§ WORK INSTRUCTION
Print exactly what the entries say, line by line, from the first line down to the one with "हमारे बारे में (148, 2546)", inclusive.

§ DATA RECORDS
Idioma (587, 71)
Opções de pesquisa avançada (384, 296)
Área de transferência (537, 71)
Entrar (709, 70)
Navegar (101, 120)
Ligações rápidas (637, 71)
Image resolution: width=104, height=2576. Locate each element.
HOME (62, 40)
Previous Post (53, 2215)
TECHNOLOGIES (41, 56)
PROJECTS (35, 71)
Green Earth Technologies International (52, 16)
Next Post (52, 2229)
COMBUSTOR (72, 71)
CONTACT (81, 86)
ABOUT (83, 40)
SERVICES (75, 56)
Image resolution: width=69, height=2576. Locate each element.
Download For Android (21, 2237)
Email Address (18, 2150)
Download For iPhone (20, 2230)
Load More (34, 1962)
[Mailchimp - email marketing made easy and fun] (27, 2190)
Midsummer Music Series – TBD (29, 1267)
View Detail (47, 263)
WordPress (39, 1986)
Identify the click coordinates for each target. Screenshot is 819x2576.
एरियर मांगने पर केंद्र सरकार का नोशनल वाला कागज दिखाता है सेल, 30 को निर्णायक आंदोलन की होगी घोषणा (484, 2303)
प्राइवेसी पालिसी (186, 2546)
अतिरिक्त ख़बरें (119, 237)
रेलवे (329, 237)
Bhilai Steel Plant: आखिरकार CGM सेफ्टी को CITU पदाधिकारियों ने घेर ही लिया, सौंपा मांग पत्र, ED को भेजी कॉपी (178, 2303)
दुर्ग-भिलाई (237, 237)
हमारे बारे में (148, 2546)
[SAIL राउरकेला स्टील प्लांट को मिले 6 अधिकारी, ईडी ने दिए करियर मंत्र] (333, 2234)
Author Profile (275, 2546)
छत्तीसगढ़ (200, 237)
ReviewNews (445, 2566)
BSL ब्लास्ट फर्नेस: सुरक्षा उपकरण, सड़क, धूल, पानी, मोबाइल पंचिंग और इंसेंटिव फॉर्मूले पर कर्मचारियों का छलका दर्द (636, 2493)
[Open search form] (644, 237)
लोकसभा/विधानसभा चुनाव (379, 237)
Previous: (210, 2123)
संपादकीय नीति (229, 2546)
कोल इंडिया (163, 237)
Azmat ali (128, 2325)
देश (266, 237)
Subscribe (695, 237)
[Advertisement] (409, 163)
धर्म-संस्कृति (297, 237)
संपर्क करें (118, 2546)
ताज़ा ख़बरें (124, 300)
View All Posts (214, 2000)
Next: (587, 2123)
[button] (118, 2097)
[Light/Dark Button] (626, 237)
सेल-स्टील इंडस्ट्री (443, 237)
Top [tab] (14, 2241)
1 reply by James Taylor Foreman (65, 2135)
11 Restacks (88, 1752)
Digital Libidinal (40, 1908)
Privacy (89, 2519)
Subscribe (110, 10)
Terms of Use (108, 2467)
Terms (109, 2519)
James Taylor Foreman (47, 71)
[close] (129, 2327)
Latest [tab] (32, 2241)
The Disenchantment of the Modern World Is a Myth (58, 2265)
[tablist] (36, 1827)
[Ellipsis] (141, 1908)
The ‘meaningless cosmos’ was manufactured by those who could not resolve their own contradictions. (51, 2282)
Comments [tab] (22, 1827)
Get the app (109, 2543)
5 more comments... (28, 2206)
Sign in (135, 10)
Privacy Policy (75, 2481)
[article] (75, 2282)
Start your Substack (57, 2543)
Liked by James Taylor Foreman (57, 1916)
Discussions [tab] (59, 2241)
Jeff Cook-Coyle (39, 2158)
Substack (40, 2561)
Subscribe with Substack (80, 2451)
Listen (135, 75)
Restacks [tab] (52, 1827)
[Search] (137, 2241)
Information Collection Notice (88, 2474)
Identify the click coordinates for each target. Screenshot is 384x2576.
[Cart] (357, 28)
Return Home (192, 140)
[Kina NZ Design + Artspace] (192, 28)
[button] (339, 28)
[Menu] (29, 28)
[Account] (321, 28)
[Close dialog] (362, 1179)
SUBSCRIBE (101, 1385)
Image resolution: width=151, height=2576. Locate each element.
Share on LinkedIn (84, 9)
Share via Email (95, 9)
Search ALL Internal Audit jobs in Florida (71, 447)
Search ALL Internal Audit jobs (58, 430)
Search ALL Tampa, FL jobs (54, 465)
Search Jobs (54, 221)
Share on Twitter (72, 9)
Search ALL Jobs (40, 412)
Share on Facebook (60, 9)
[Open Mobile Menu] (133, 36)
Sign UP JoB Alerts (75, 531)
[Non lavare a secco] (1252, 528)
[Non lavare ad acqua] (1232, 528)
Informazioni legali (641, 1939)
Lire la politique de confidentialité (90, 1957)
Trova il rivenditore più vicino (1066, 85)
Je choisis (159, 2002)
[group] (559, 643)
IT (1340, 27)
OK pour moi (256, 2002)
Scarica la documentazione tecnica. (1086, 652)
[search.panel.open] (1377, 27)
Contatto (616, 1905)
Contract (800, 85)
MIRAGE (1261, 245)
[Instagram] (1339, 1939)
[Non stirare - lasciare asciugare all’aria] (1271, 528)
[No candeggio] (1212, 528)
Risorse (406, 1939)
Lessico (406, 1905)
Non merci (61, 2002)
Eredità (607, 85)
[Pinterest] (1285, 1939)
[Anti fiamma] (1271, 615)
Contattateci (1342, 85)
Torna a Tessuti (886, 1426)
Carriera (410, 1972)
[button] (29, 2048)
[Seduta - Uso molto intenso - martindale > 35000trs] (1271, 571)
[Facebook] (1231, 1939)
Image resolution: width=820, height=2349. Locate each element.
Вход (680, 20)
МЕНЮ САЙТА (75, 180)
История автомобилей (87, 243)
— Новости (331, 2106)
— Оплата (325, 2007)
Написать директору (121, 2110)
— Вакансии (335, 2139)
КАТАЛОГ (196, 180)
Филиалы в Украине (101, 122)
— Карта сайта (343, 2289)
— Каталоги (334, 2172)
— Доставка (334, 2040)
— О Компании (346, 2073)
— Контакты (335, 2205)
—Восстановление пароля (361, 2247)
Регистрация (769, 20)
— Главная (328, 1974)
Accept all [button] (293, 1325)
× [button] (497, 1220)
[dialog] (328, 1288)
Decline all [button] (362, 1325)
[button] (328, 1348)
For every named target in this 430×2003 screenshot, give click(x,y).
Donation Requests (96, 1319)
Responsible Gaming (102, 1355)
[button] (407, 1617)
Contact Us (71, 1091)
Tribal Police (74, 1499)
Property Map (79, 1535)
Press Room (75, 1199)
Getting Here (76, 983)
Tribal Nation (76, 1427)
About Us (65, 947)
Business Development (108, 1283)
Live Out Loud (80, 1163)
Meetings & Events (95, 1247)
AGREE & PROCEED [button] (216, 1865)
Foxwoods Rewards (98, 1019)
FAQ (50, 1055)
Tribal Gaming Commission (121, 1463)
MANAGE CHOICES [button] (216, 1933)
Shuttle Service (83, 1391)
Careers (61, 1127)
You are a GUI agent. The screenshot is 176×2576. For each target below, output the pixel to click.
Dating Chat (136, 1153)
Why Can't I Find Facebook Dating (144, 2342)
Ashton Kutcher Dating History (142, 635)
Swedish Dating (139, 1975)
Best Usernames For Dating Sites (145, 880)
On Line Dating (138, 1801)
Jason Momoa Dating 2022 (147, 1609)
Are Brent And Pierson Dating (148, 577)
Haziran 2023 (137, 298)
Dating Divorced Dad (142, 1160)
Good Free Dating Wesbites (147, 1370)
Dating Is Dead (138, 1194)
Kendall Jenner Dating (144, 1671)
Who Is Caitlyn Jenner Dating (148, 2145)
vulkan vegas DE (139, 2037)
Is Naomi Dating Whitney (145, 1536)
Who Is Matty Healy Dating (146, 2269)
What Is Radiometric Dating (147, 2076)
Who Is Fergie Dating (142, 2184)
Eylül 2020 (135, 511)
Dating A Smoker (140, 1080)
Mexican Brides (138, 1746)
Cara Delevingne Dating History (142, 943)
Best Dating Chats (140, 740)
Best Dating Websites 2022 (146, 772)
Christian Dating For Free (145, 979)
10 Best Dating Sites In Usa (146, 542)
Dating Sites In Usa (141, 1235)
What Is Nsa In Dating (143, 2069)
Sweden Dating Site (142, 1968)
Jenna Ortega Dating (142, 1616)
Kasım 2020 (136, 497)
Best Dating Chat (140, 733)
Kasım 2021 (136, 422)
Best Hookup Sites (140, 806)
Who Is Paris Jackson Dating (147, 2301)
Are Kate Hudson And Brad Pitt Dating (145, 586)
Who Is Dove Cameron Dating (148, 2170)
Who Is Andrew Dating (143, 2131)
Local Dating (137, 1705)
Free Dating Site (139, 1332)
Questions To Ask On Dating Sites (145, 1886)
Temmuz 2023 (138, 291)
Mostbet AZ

§ RESPONSE TO THIS EXERCISE
Idioma (587, 71)
Opções de pesquisa avançada (384, 296)
Área de transferência (537, 71)
Entrar (709, 70)
Navegar (101, 120)
Ligações rápidas (637, 71)
Image resolution: width=104, height=2576. Locate each element.
HOME (62, 40)
Previous Post (53, 2215)
TECHNOLOGIES (41, 56)
PROJECTS (35, 71)
Green Earth Technologies International (52, 16)
Next Post (52, 2229)
COMBUSTOR (72, 71)
CONTACT (81, 86)
ABOUT (83, 40)
SERVICES (75, 56)
Image resolution: width=69, height=2576. Locate each element.
Download For Android (21, 2237)
Email Address (18, 2150)
Download For iPhone (20, 2230)
Load More (34, 1962)
[Mailchimp - email marketing made easy and fun] (27, 2190)
Midsummer Music Series – TBD (29, 1267)
View Detail (47, 263)
WordPress (39, 1986)
Identify the click coordinates for each target. Screenshot is 819x2576.
एरियर मांगने पर केंद्र सरकार का नोशनल वाला कागज दिखाता है सेल, 30 को निर्णायक आंदोलन की होगी घोषणा (484, 2303)
प्राइवेसी पालिसी (186, 2546)
अतिरिक्त ख़बरें (119, 237)
रेलवे (329, 237)
Bhilai Steel Plant: आखिरकार CGM सेफ्टी को CITU पदाधिकारियों ने घेर ही लिया, सौंपा मांग पत्र, ED को भेजी कॉपी (178, 2303)
दुर्ग-भिलाई (237, 237)
हमारे बारे में (148, 2546)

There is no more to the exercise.